WHAT IS BEING ASKED ▸
Nothing in the entries should be altered. Write them out in full.

RECORD EXCERPTS ▸
*** Begin section ***

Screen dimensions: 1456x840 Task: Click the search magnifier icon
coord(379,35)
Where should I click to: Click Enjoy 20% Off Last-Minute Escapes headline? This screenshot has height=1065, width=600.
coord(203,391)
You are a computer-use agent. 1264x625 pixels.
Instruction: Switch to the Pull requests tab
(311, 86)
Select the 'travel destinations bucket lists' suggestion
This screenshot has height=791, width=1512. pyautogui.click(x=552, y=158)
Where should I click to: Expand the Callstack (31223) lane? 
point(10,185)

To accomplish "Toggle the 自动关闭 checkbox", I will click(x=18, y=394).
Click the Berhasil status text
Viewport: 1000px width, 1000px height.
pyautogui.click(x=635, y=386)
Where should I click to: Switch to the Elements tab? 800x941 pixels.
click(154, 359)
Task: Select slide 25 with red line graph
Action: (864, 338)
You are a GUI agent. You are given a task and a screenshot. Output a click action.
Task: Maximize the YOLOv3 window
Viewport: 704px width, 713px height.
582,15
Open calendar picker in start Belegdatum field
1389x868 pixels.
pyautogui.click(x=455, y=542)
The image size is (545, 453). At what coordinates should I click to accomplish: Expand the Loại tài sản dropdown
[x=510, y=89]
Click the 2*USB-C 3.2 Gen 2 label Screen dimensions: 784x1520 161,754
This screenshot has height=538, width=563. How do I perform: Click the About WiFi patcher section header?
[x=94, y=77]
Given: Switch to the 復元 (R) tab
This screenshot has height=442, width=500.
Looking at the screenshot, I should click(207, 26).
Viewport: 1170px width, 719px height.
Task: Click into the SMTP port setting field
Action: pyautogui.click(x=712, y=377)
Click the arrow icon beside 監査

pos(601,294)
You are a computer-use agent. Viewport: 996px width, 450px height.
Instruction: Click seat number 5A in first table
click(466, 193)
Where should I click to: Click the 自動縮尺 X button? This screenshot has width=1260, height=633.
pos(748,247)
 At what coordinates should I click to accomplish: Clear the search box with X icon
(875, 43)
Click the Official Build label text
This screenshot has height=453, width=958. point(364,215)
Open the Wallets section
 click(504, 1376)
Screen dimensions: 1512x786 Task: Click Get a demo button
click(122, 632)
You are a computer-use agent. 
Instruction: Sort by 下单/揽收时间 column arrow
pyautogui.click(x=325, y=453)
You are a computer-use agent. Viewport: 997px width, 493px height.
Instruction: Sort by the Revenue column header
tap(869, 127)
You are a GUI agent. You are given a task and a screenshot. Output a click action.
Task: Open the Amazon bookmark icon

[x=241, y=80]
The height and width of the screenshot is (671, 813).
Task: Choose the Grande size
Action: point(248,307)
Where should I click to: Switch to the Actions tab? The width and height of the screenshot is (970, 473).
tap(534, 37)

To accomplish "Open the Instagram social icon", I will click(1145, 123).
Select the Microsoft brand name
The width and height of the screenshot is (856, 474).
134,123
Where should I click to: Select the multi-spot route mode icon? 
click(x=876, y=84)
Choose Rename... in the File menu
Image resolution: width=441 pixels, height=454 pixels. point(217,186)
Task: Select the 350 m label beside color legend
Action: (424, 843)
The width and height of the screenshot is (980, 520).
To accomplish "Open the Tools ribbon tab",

*** End section ***

PROBLEM SOLUTION ▸
Screen dimensions: 1456x840 Task: Click the search magnifier icon
coord(379,35)
Where should I click to: Click Enjoy 20% Off Last-Minute Escapes headline? This screenshot has height=1065, width=600.
coord(203,391)
You are a computer-use agent. 1264x625 pixels.
Instruction: Switch to the Pull requests tab
(311, 86)
Select the 'travel destinations bucket lists' suggestion
This screenshot has height=791, width=1512. pyautogui.click(x=552, y=158)
Where should I click to: Expand the Callstack (31223) lane? 
point(10,185)

To accomplish "Toggle the 自动关闭 checkbox", I will click(x=18, y=394).
Click the Berhasil status text
Viewport: 1000px width, 1000px height.
pyautogui.click(x=635, y=386)
Where should I click to: Switch to the Elements tab? 800x941 pixels.
click(154, 359)
Task: Select slide 25 with red line graph
Action: (864, 338)
You are a GUI agent. You are given a task and a screenshot. Output a click action.
Task: Maximize the YOLOv3 window
Viewport: 704px width, 713px height.
582,15
Open calendar picker in start Belegdatum field
1389x868 pixels.
pyautogui.click(x=455, y=542)
The image size is (545, 453). At what coordinates should I click to accomplish: Expand the Loại tài sản dropdown
[x=510, y=89]
Click the 2*USB-C 3.2 Gen 2 label Screen dimensions: 784x1520 161,754
This screenshot has height=538, width=563. How do I perform: Click the About WiFi patcher section header?
[x=94, y=77]
Given: Switch to the 復元 (R) tab
This screenshot has height=442, width=500.
Looking at the screenshot, I should click(207, 26).
Viewport: 1170px width, 719px height.
Task: Click into the SMTP port setting field
Action: pyautogui.click(x=712, y=377)
Click the arrow icon beside 監査

pos(601,294)
You are a computer-use agent. Viewport: 996px width, 450px height.
Instruction: Click seat number 5A in first table
click(466, 193)
Where should I click to: Click the 自動縮尺 X button? This screenshot has width=1260, height=633.
pos(748,247)
 At what coordinates should I click to accomplish: Clear the search box with X icon
(875, 43)
Click the Official Build label text
This screenshot has height=453, width=958. point(364,215)
Open the Wallets section
 click(504, 1376)
Screen dimensions: 1512x786 Task: Click Get a demo button
click(122, 632)
You are a computer-use agent. 
Instruction: Sort by 下单/揽收时间 column arrow
pyautogui.click(x=325, y=453)
You are a computer-use agent. Viewport: 997px width, 493px height.
Instruction: Sort by the Revenue column header
tap(869, 127)
You are a GUI agent. You are given a task and a screenshot. Output a click action.
Task: Open the Amazon bookmark icon

[x=241, y=80]
The height and width of the screenshot is (671, 813).
Task: Choose the Grande size
Action: point(248,307)
Where should I click to: Switch to the Actions tab? The width and height of the screenshot is (970, 473).
tap(534, 37)

To accomplish "Open the Instagram social icon", I will click(1145, 123).
Select the Microsoft brand name
The width and height of the screenshot is (856, 474).
134,123
Where should I click to: Select the multi-spot route mode icon? 
click(x=876, y=84)
Choose Rename... in the File menu
Image resolution: width=441 pixels, height=454 pixels. point(217,186)
Task: Select the 350 m label beside color legend
Action: (424, 843)
The width and height of the screenshot is (980, 520).
To accomplish "Open the Tools ribbon tab",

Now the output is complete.